■ Task objective ■
All lines before the one containing "You are a computer-use agent. The", plus that line itself, are to be printed exactly as they appear below.

Pixel coordinate grounding data

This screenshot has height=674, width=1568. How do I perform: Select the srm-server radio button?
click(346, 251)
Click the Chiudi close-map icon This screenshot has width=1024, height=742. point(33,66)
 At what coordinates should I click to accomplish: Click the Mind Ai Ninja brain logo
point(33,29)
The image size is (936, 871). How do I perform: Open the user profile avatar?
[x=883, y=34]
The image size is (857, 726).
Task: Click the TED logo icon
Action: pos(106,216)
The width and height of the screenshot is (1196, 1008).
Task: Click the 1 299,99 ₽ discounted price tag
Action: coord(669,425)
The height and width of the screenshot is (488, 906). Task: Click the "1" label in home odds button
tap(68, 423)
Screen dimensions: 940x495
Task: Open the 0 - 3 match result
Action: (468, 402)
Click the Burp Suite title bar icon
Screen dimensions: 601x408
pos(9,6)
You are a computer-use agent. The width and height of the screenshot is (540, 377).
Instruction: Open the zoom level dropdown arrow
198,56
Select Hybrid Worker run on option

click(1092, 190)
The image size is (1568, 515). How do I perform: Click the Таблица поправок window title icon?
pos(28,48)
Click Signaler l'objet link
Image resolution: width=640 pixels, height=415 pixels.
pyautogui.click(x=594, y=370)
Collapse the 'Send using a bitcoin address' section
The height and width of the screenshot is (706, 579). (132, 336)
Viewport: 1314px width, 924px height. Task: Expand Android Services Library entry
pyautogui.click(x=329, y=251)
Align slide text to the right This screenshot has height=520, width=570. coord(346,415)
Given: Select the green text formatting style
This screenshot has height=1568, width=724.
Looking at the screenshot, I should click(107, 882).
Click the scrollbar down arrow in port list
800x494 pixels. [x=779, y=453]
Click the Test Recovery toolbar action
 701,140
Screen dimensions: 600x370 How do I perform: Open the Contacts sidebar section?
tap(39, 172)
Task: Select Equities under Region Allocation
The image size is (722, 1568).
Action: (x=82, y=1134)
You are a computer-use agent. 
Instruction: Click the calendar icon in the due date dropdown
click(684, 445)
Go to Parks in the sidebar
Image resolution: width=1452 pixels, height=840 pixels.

■ Answer area ■
This screenshot has height=674, width=1568. How do I perform: Select the srm-server radio button?
click(346, 251)
Click the Chiudi close-map icon This screenshot has width=1024, height=742. point(33,66)
 At what coordinates should I click to accomplish: Click the Mind Ai Ninja brain logo
point(33,29)
The image size is (936, 871). How do I perform: Open the user profile avatar?
[x=883, y=34]
The image size is (857, 726).
Task: Click the TED logo icon
Action: pos(106,216)
The width and height of the screenshot is (1196, 1008).
Task: Click the 1 299,99 ₽ discounted price tag
Action: coord(669,425)
The height and width of the screenshot is (488, 906). Task: Click the "1" label in home odds button
tap(68, 423)
Screen dimensions: 940x495
Task: Open the 0 - 3 match result
Action: (468, 402)
Click the Burp Suite title bar icon
Screen dimensions: 601x408
pos(9,6)
You are a computer-use agent. The width and height of the screenshot is (540, 377).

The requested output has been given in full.